Registration No. 333-173867

UNITED STATES
SECURITIES AND EXCHANGE COMMISSION
Washington, D.C. 20549

Amendment No. 2
to
Form S-1
REGISTRATION STATEMENT
UNDER
THE SECURITIES ACT OF 1933

Stewart & Stevenson LLC
(to be converted under Delaware law to a corporation and renamed Stewart & Stevenson Inc.)
(Exact name of registrant as specified in its charter)

Delaware
(State of Incorporation)
  3533
(Primary Standard Industrial
Classification Code Number)
  20-3974034
(I.R.S. Employer
Identification No.)

1000 Louisiana St.
Suite 5900
Houston, TX 77002
(713) 751-2700
(Address, including zip code, and telephone number, including area code, of registrant's principal executive offices)

John B. Simmons
Chief Financial Officer
1000 Louisiana St.
Suite 5900
Houston, TX 77002
(713) 751-2700
(Name, address, including zip code, and telephone number, including area code, of agent for service)



Copies to:
William F. Henze, Esq.
J. Eric Maki, Esq.
Jones Day

222 East 41st Street
New York, NY 10017
(212) 326-3939
  Stephan J. Feder, Esq.
John C. Ericson, Esq.
Simpson Thacher & Bartlett LLP

425 Lexington Avenue
New York, NY 10017
(212) 455-2000

Approximate date of commencement of proposed sale to the public:
As soon as practicable after this Registration Statement becomes effective.

If any of the securities being registered on this Form are to be offered on a delayed or continuous basis pursuant to Rule 415 under the Securities Act of 1933, check the following box. o

If this Form is filed to register additional securities for an offering pursuant to Rule 462(b) under the Securities Act, check the following box and list the Securities Act registration statement number of the earlier effective registration statement for the same offering. o

If this Form is a post-effective amendment filed pursuant to Rule 462(c) under the Securities Act, check the following box and list the Securities Act registration statement number of the earlier effective registration statement for the same offering. o

If this Form is a post-effective amendment filed pursuant to Rule 462(d) under the Securities Act, check the following box and list the Securities Act registration statement number of the earlier effective registration statement for the same offering. o

Indicate by check mark whether the registrant is a large accelerated filer, an accelerated filer, a non-accelerated filer, or a smaller reporting company.

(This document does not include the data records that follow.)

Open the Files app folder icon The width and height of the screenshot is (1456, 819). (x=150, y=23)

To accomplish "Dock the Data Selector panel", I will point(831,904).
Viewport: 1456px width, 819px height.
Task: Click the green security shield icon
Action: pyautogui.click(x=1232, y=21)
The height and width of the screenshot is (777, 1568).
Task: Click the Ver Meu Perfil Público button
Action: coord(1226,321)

See the definitions of "large accelerated filer," "accelerated filer" and "smaller reporting company" in Rule 12b-2 of the Exchange Act.

Large accelerated filer o   Accelerated filer o   Non-accelerated filer ý
(Do not check if a
smaller reporting company)
  Smaller reporting company o

The Registrant hereby amends this Registration Statement on such date or dates as may be necessary to delay its effective date until the Registrant shall file a further amendment which specifically states that this Registration Statement shall thereafter become effective in accordance with Section 8(a) of the Securities Act of 1933 or until the Registration Statement shall become effective on such date as the Securities and Exchange Commission acting pursuant to said Section 8(a), may determine.



EXPLANATORY NOTE

The purpose of this Amendment No. 2 to the Form S-1 Registration Statement is to file additional exhibits. Accordingly, this Amendment consists only of the facing page, this explanatory note and Part II of the Registration Statement. The prospectus and financial statements are unchanged and have been omitted.



Part II
Information not required in prospectus

Item 13.    Other expenses of issuance and distribution.

The following table shows the costs and expenses, other than underwriting discounts and commissions, to be incurred in connection with the offering described in this registration statement, all of which will be paid by the registrant. All amounts are estimates, other than the SEC registration fee, the FINRA filing fee and the New York Stock Exchange listing fee.

   

SEC registration fee

  $ 34,180  

FINRA filing fee

    29,940  

New York Stock Exchange listing fee

    250,000  

Accounting fees and expenses

    500,000  

Legal fees and expenses

    1,500,000  

Printing and engraving expenses

    275,000  

Miscellaneous

    110,880  
       

Total

  $ 2,700,000  
   

Item 14.   Indemnification of directors and officers.

Section 145 of the Delaware General Corporation Law, or DGCL, permits indemnification of officers, directors, and other corporate agents under certain circumstances and subject to certain limitations. The registrant's certificate of incorporation and the registrant's bylaws will provide that the registrant shall indemnify its directors and officers, and may indemnify its employees and agents, to the full extent permitted by the DGCL, including circumstances in which indemnification is otherwise discretionary under Delaware law. In addition, the registrant will enter into separate indemnification agreements under Delaware law with its directors and executive officers which will require the registrant, among other things, to indemnify them against certain liabilities which may arise by reason of their status or service (other than liabilities determined to arise from acts or omissions not in good faith or not reasonably believed to be in the best interests of the registrant).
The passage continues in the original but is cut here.